Assigned task. The records below are to be returned word for word, with pictures left out.

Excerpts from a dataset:
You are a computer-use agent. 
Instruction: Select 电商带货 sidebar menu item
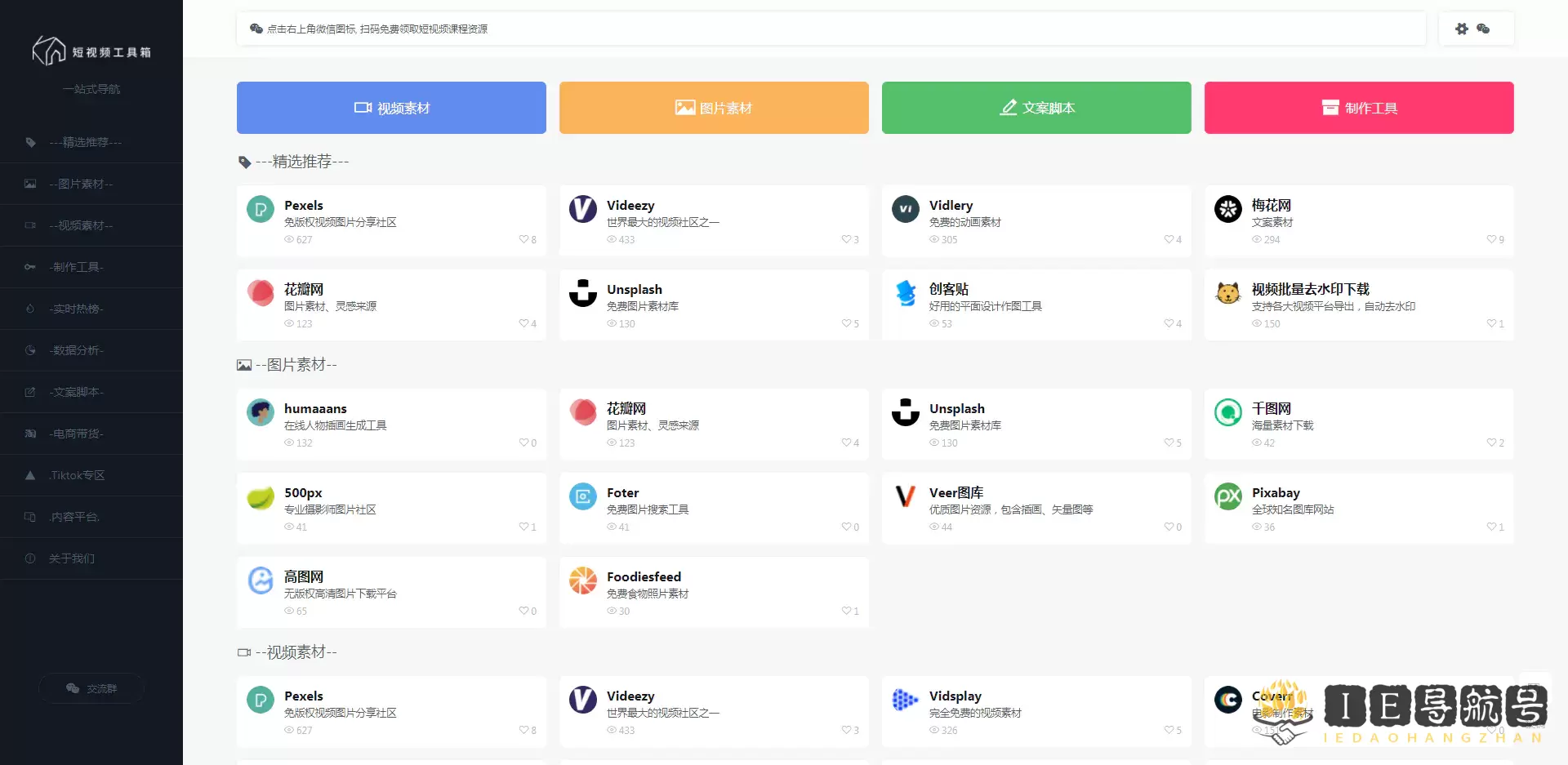coord(78,434)
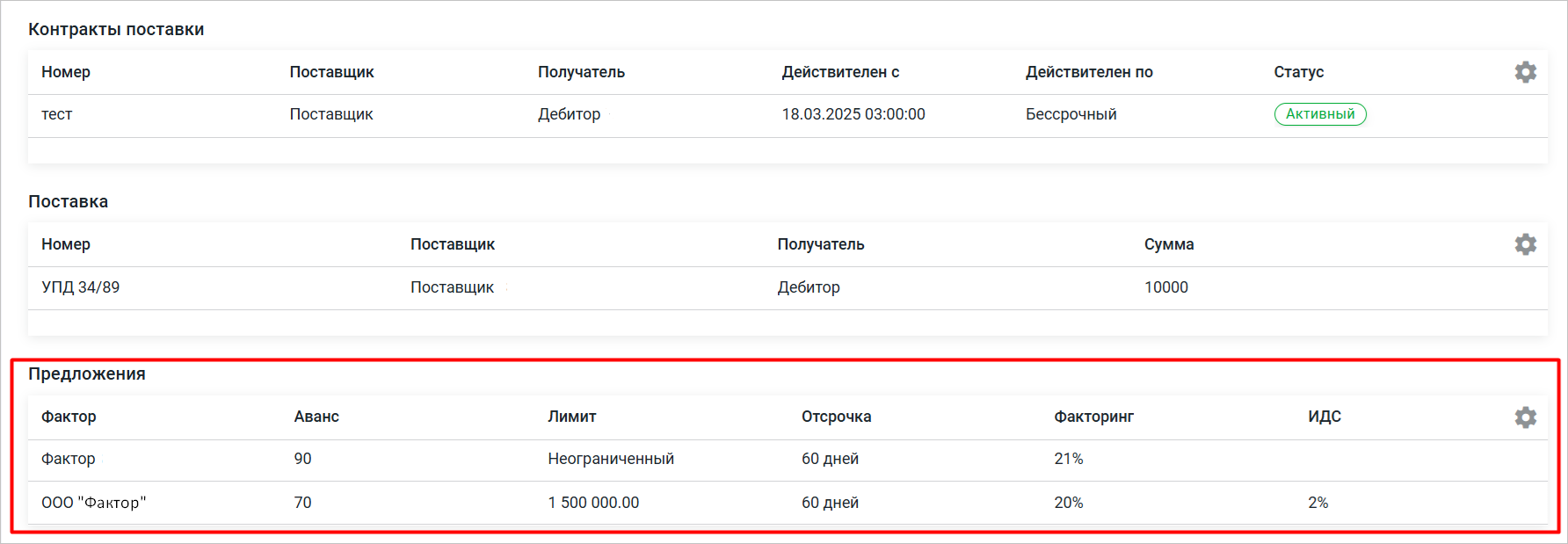Click the Статус column header

pos(1298,72)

Answer space.
You are a computer-use agent. 
Instruction: Select 电商带货 sidebar menu item
coord(78,434)
Click the Статус column header

pos(1298,72)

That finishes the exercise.